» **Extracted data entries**
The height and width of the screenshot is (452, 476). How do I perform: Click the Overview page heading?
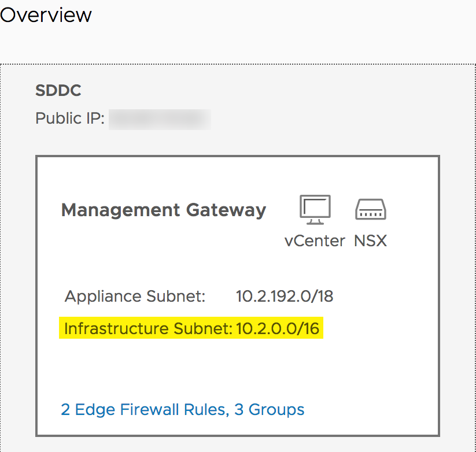point(46,14)
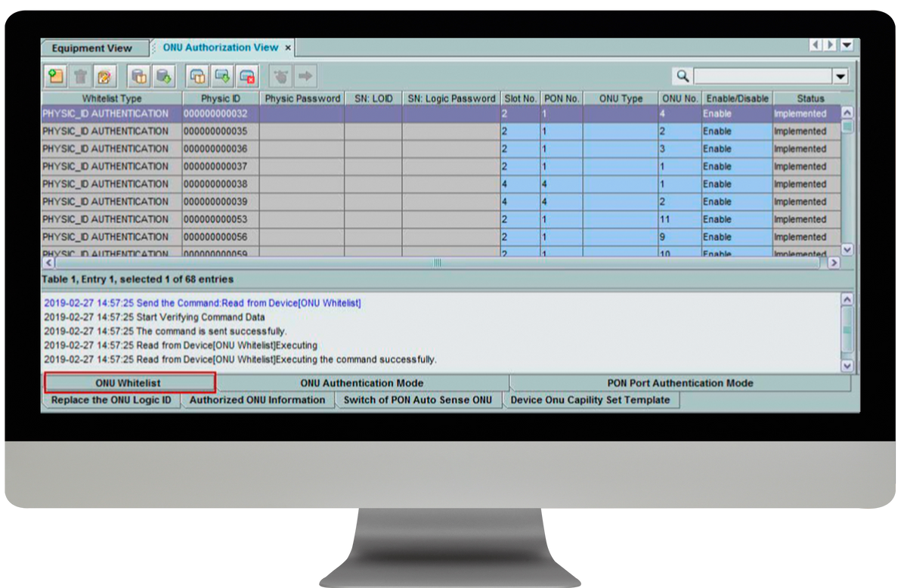Click the add new whitelist entry icon
Screen dimensions: 907x588
tap(55, 76)
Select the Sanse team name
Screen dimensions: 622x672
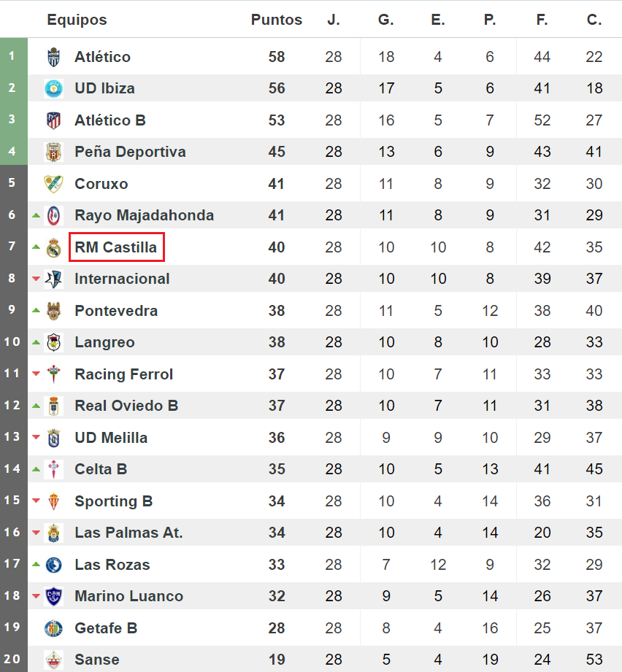97,660
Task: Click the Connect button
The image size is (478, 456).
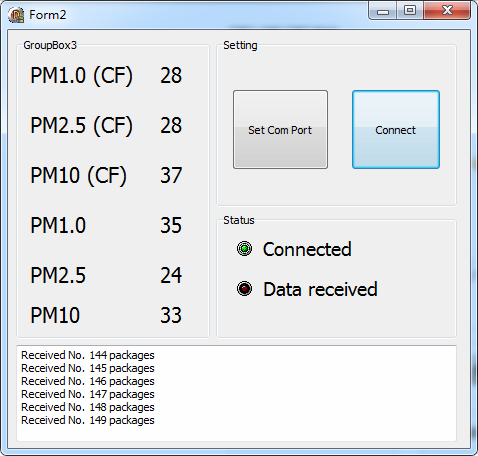Action: (396, 129)
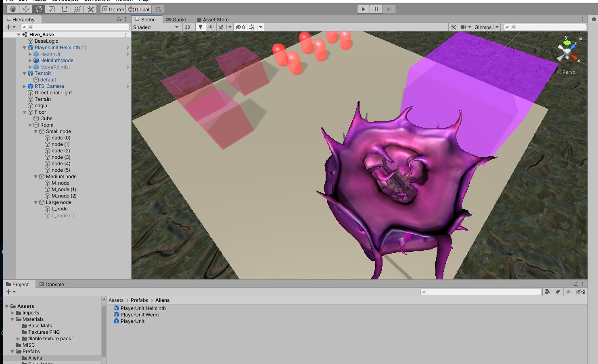Click the scene orientation gizmo
Viewport: 598px width, 364px height.
click(567, 51)
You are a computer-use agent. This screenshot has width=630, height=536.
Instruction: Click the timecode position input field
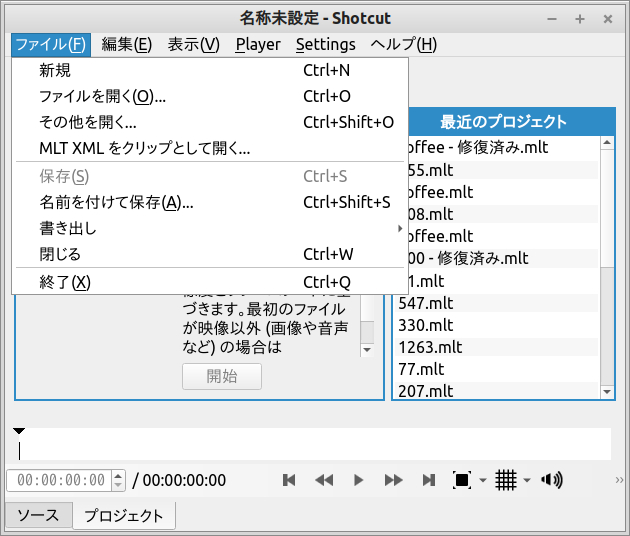tap(60, 480)
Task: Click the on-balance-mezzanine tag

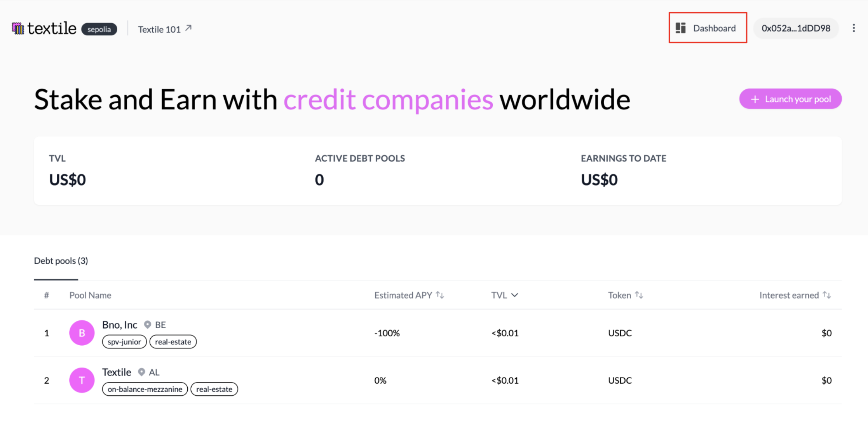Action: 145,389
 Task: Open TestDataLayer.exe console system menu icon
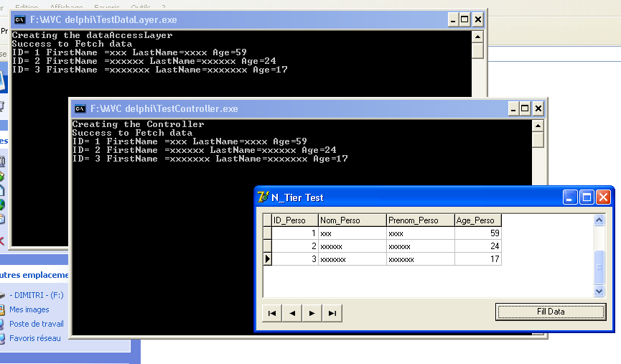pyautogui.click(x=20, y=19)
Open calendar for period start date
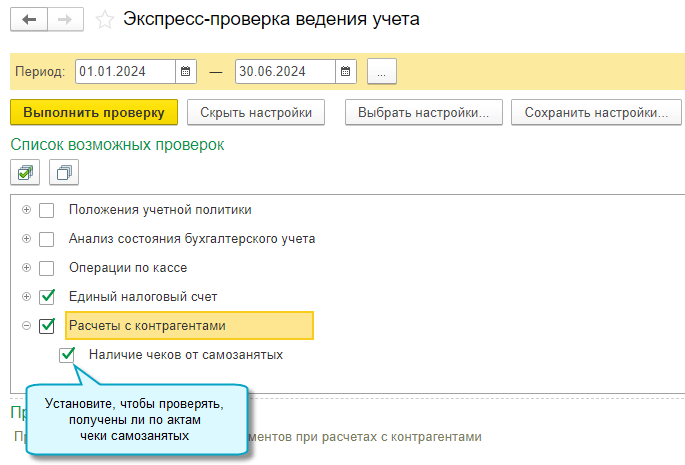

» **WHAT THE EXERCISE ASKS**
Pictures are to be left out; otherwise, retype exactly the lines from the first line of the data through the line containing "Task: Click the Connect button".

» **EXERCISE SOLUTION**
The height and width of the screenshot is (452, 476). How do I perform: Click the Overview page heading?
point(46,14)
Click the add new whitelist entry icon
Screen dimensions: 907x588
tap(55, 76)
Select the Sanse team name
Screen dimensions: 622x672
97,660
Task: Click the Connect button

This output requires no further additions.